After the announcement made by the DOJ, several US states started preparing for adopting online poker regulations. Nevada is the first among them. New Jersey and Iowa will be following Nevada's foot steps.

Black Friday 2011

15th April, 2011 is referred to as Black Friday in the online poker industry. On this day, 3 leading online poker rooms were indicted by the DOJ with charges of money laundering and fraud. The poker rooms' operations allegedly violated the UIGEA, according to the DOJ. The 3 indicted poker rooms are PokerStars, Full Tilt Poker and Absolute Poker. About $3 million in assets was seized by the DOJ from these gambling firms. 76 bank accounts associated with these sites were frozen. Cases were filed against a few payment processors as well.

Among the three poker sites indicted by the DOJ, PokerStars managed to get back on its feet. Although the site closed its doors to US customers, it is still the leading online poker room in the world. Full Tilt Poker is struggling to re-start its operations after its license was cancelled by the Alderney Gaming Control Commission. The poker room landed up in serious financial and legal troubles after this. Full Tilt still owes money to its former players.

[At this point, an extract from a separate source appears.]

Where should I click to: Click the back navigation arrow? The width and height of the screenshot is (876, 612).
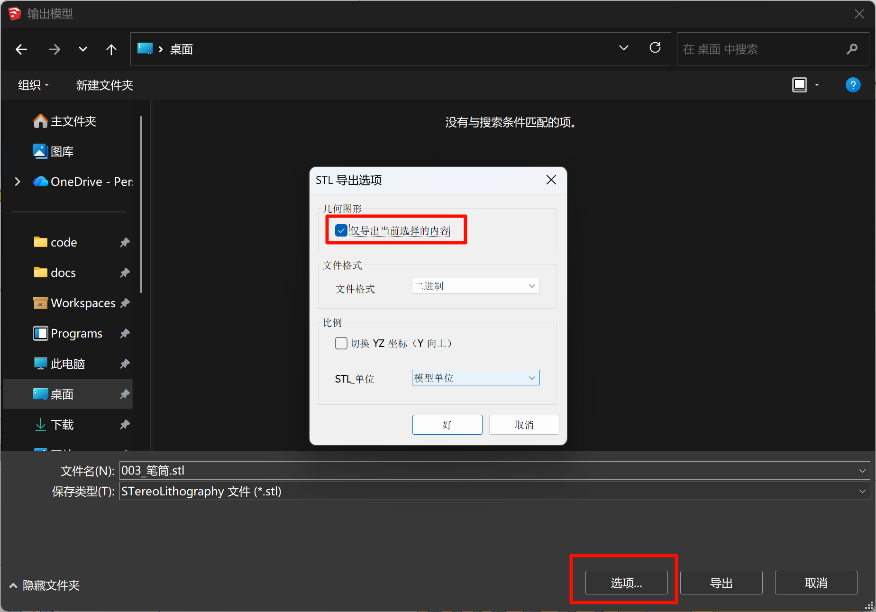[21, 49]
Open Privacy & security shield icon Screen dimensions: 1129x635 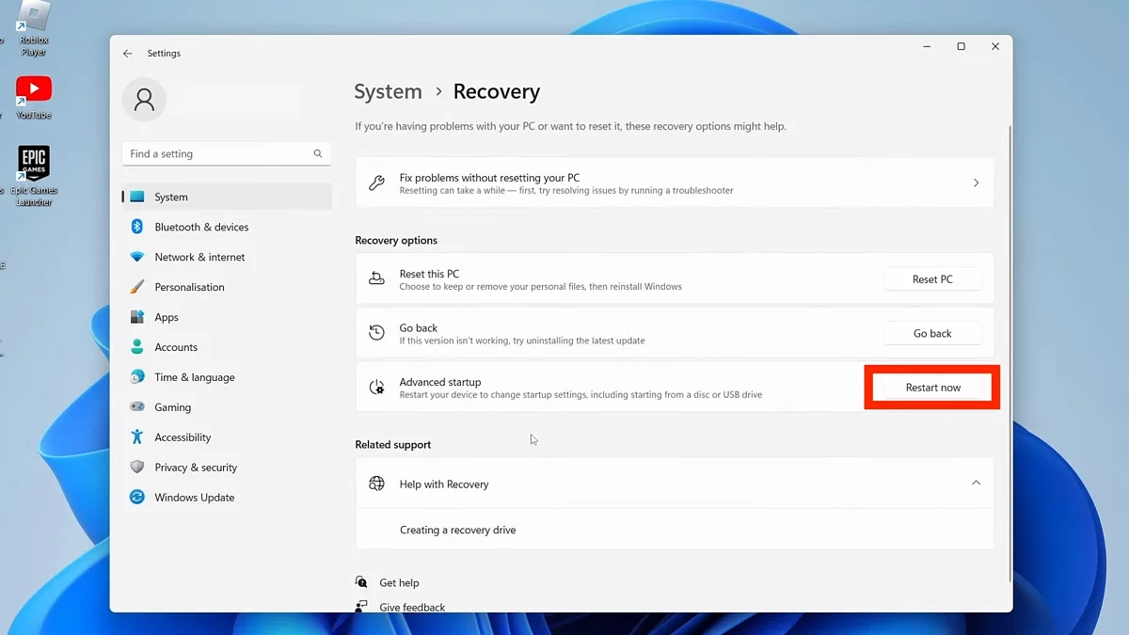136,468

In October 2011, Full Tilt got an investor, Groupe Bernard Tapie. The French investment firm agreed to purchase Full Tilt with all its assets. Negotiations with the DOJ were made by the investor and the deal has been finalized. According to the deal, the DOJ will take over Full Tilt's assets. The investment firm will acquire Full Tilt's assets directly from the DOJ. Once the acquisition process is over, Full Tilt players are expected to get back their money.

Wire Act Announcement and Change in Texas Hold'em Scenario in US

After the Black Friday incident, several gambling firms moved out of the US market fearing adverse consequences. However, DOJ's Wire Act announcement in December changed the online gambling scenario in the US significantly. Poker enthusiasts believe that Texas Hold'em will be made legal in the US in 2012. In case this becomes a reality, hundreds of jobs will be created and state revenue will increase.